En premier lieu, la cour relève que si effectivement M. [C] n’invoque plus certains griefs au soutien de sa demande pour procédure irrégulière, il invoque toutefois que la lettre de convocation à l’entretien préalable n’indiquait pas qu’il risquait un licenciement.
Il ressort de l’article L.1235-2 du code du travail que lorsqu’une irrégularité a été commise au cours de la procédure, notamment si le licenciement d’un salarié intervient sans que la procédure requise aux articles L. 1232-2, L. 1232-3, L. 1232-4, L. 1233-11, L. 1233-12 et L. 1233-13 ait été observée ou sans que la procédure conventionnelle ou statutaire de consultation préalable au licenciement ait été respectée, mais pour une cause réelle et sérieuse, le juge accorde au salarié, à la charge de l’employeur, une indemnité qui ne peut être supérieure à un mois de salaire.
Il est constant que la lettre de convocation à entretien préalable doit mentionner sans équivoque qu’il s’agit d’un entretien préalable à un éventuel licenciement même si, à ce stade, le motif du dit licenciement n’a pas à être précisé, sauf stipulation conventionnelle contraire.
En l’espèce, étant rappelé que le licenciement repose sur une faute grave, la convocation du 2 août 2020 indique qu’il s’agit d’un 'entretien préalable pouvant aller jusqu’à une sanction disciplinaire', ce qui ne répond pas à l’exigence pré-citée.

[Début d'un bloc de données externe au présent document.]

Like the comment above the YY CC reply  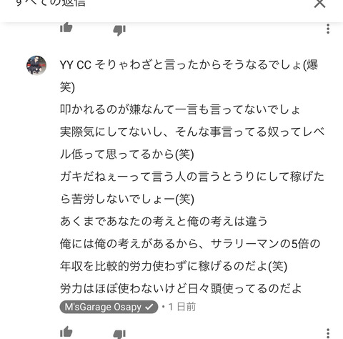66,27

Toutefois, nonobstant la réalité de cette irrégularité procédurale, M. [C] ne justifie d’aucun élément de nature à démontrer un quelconque préjudice résultant de cette seule omission, laquelle se distingue des conséquences qu’il invoque au titre du licenciement qui a suivi.
La demande à ce titre sera donc rejetée, le jugement déféré étant confirmé sur ce point.
III – sur le travail dissimulé :
Selon l’article L. 8223-1 du code du travail, le salarié auquel l’employeur a recours dans les conditions de l’article L. 8221-3 ou en commettant les faits prévus à l’article L. 8221-5 du même code relatifs au travail dissimulé, a droit, en cas de rupture de la relation de travail, à une indemnité forfaitaire égale à six mois de salaire.
L’article L. 8221-5 2° du code du travail dispose notamment qu’est réputé travail dissimulé par dissimulation d’emploi salarié le fait pour un employeur de mentionner sur les bulletins de paie un nombre d’heures de travail inférieur à celui réellement accompli
Toutefois, la dissimulation d’emploi salarié prévue par ces textes n’est caractérisée que s’il est établi que l’employeur a agi de manière intentionnelle.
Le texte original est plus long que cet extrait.